The only way to cure nearsightedness is to operate on the eye, most ophthalmologists agree. What they can't agree on, however, is whether any of the currently available operations are any good.
The biggest objection to myopia surgery is that the risk-benefit equation is woefully lopsided. Myopia is, after all, a relatively benign condition that almost always can be corrected with glasses or contact lenses. At what cost should a surgeon try to repair a myopic eye? Is it really worth the risk of scarring, infecting or even blinding a perfectly good eye just so the myope can shed his glasses?
"My attitude toward myopia is tempered by the other things I see," says Harvard ophthalmologist Dr. George Garcia. In the context of the tragedies he encounters daily, Garcia says, it's hard to summon much sympathy for "the myope whose vision corrects to 20/15 with glasses or contacts . His nearsightedness has no influence on his future life; there are no longer things a myope cannot do."
For those who believe myopia is serious enough -- or glasses are inconvenient enough -- to warrant surgical intervention, these options are now available:
*Radial keratotomy. This operation, in which the surgeon uses a diamond knife to make eight or 16 tiny spoke-like incisions on the cornea, like cutting a pie, was developed in the Soviet Union and has been used on more than 100,000 patients in this country since 1978. The slits help flatten the cornea, which in turn reduces the optical strength of the eye and allows the distant image to focus correctly on the cornea.

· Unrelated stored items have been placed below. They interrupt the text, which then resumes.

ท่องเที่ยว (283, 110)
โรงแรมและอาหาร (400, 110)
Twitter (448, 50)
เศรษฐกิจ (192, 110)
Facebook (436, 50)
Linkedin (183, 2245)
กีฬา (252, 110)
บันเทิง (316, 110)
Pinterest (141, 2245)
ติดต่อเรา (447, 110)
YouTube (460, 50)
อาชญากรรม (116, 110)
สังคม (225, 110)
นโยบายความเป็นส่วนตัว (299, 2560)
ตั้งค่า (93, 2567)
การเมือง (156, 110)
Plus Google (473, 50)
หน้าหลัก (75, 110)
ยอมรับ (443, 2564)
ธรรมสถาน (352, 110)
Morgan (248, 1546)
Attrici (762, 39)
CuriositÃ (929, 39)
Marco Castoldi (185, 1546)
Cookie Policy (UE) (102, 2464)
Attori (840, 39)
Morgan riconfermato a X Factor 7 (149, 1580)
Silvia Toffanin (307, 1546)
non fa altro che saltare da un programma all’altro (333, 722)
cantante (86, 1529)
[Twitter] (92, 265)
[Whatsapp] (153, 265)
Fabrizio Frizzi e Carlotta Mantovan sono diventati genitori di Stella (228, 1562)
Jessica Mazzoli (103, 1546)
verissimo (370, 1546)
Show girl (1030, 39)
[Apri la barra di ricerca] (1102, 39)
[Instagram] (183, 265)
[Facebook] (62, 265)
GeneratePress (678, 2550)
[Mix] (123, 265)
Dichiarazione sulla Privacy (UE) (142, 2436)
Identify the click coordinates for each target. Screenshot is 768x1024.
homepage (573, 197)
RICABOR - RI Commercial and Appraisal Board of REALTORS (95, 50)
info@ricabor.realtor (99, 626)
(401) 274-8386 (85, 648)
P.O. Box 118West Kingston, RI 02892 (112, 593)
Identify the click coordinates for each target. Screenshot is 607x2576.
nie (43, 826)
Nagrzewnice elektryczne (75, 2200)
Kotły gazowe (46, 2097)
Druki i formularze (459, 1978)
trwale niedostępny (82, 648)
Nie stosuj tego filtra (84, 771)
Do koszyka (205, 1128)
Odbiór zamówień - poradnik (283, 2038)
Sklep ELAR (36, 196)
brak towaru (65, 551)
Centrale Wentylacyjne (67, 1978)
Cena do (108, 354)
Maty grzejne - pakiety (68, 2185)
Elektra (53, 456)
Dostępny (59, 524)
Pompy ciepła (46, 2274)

Surgeons in the United States say that 85 percent of their patients treated with radial keratotomy have had a total reversal of nearsightedness, and another 15 percent have experienced a significant reduction in the strength of the corrective lenses they need. But the long-term results are not known.
Investigators for the National Eye Institute are engaged in a five-year study designed to answer that question. According to Dr. George O. Waring III, an Emory University ophthalmologist and coordinator of the study, the initial results are "encouraging" but the final vision results are "not precisely predictable for an individual patient." Thirty percent of patients remained somewhat nearsighted after surgery, and 10 percent became farsighted. Others have experienced a fluctuation in their vision during the day.
In general, the less severe the myopia before surgery, the better the results.
*Keratomileusis. Like radial keratotomy, keratomileusis surgically changes the shape of the cornea. In this procedure, developed in Bogata, Colombia, a slice of the cornea, about three-quarters of its thickness, is removed and frozen so it is firm enough to work with. Then it is placed on a special lathe and ground into a flatter shape to refocus the light just as if it were a plastic contact lense. Once reshaped, the cornea is defrosted and sutured back onto the eye.
Keratomileusis has not been as widely used as as radial keratotomy, in part because it is technically difficult to perform and few American surgeons have the necessary training or equipment.
*Epikeratophakia. An adaptation of keratomileusis, this technique involves the use of donor corneas from an eye bank. The donated cornea is frozen and ground to specifications, just as with keratomileusis. A circular grove is cut in the patient's cornea so the donor cornea can be sewn in place.
The advantage of this "living contact lens" is that if something goes wrong, the attached cornea can be removed and another cornea ground and reattached.
This technique can correct both nearsightedness and farsightedness, and can be used to correct the vision of both babies and older adults who have their lenses removed because of cataracts.